ANAもJALもこれまで統合という考え方を否定してきた。業界関係者は「日本よりも経済規模が小さい韓国ですら2社体制だから、日本に2社あってもおかしくないと言えた。だが、大韓航空によるアシアナ買収でその言い分は通らなくなった」と話す。
もともと日本市場については、経済規模などから見て大手が2社ある必要はなく、再編すべきだという考え方があった。例えば米国は、国内総生産(GDP)が日本の4倍なのに大手は3社しかない。コロナ禍の前からANAもJALも不採算路線を抱え、日本全体としてみれば効率が悪いというわけだ。
日本の航空行政は、独占禁止法の考え方を重視しながら進められてきた。
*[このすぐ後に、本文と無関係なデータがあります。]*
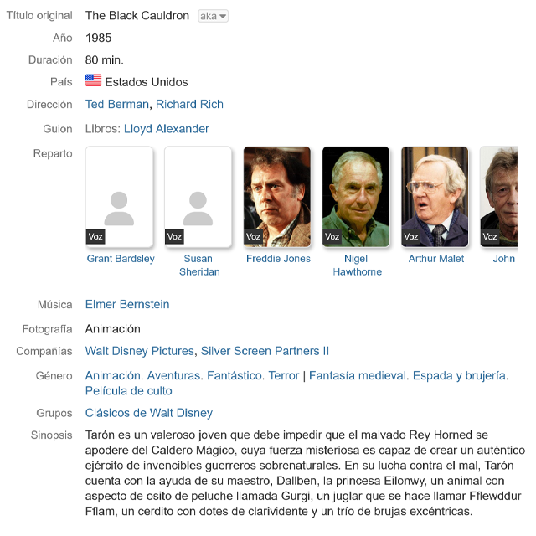Open Nigel Hawthorne photo thumbnail
The height and width of the screenshot is (536, 536).
(356, 197)
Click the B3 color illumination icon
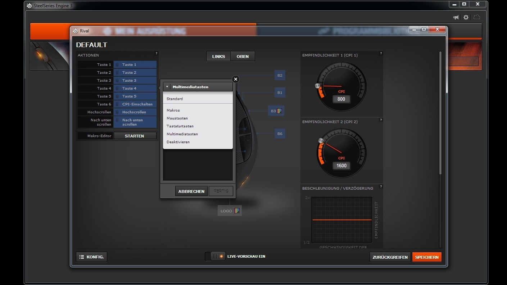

例えば、新興勢の独立性を守るため、大手が2割以上を出資すると「ドル箱」である羽田空港の発着枠を出資先が返上しなければならないというルールが運用されてきた。スカイマークやソラシドエア(宮崎市)、スターフライヤー、AIRDO(札幌市)へのANAの出資が10%台にとどまるのはその象徴でもある。
極端な業績悪化が続く可能性がある今、これまでとは違う考え方があってもいいというのは航空大手の元幹部。「特にANAが厳しい状況に置かれている。ANAとJALを統合させた上で、ANAHDが出資するスカイマークなどは完全に独立させ、国内線での競争環境を保つというような考え方はあり得る」と話す。
浮上した国際線事業の統合

かつてANAとJALの統合論が浮上したのは、JALが深刻な経営難に陥った09年のことだ。当時の民主党政権内で、2社の国際線事業を統合した上、国内線は引き続き2強体制を維持するという案があった。
これに対して国土交通省は「競争環境を維持するため、少なくとも2社、できれば3社は必要と考えていた」(大手関係者)。JALの経営状況は緊迫し、統合に向けた議論を深める時間がなかったこともあって、10年にJALは会社更生法を適用し、政府主導で経営再建することになった。
政府はその後、航空産業の公平な競争環境を保つためとして、ANAに羽田空港の発着枠を多く割り当てたり、JALの事業拡大を制限したりするなどの形で関与し、2強体制を維持させようとしてきた。
だが、両社とも苦しい経営が続いている。足元の数字から、計画通りに進むか心もとない状況が見てとれる。
JALは21年3月までに、国際線の旅客需要がコロナ禍前の25~45%、国内線で72~87%まで戻ると想定しているが、10月の旅客数(速報値)は国際線が前年同月比4%、国内線で53%にとどまる。ANAも21年3月末時点で国際線が5割、国内線で7割まで回復すると試算しているが、10月は国際線4%、国内線で43%となっている。しかも、コロナ禍の第3波によって市場の不透明感が増している。
そもそもANAやJALは、高単価のビジネス需要について、いつになってもコロナ禍前の水準に戻ることはないと見ている。テレワークやオンライン会議の普及をそれだけ重く受け止めている。
欧米の航空大手は01年の米同時多発テロや08年のリーマン・ショックで打撃を受けて再編を進めてきたが、日本の体制は変わらなかった。今、韓国の首位と2位が統合するほど経営環境は変わっている。航空業界のニューノーマルとして現状の2社体制のままでいいのかどうか、改めて考えざるを得ないのかもしれない。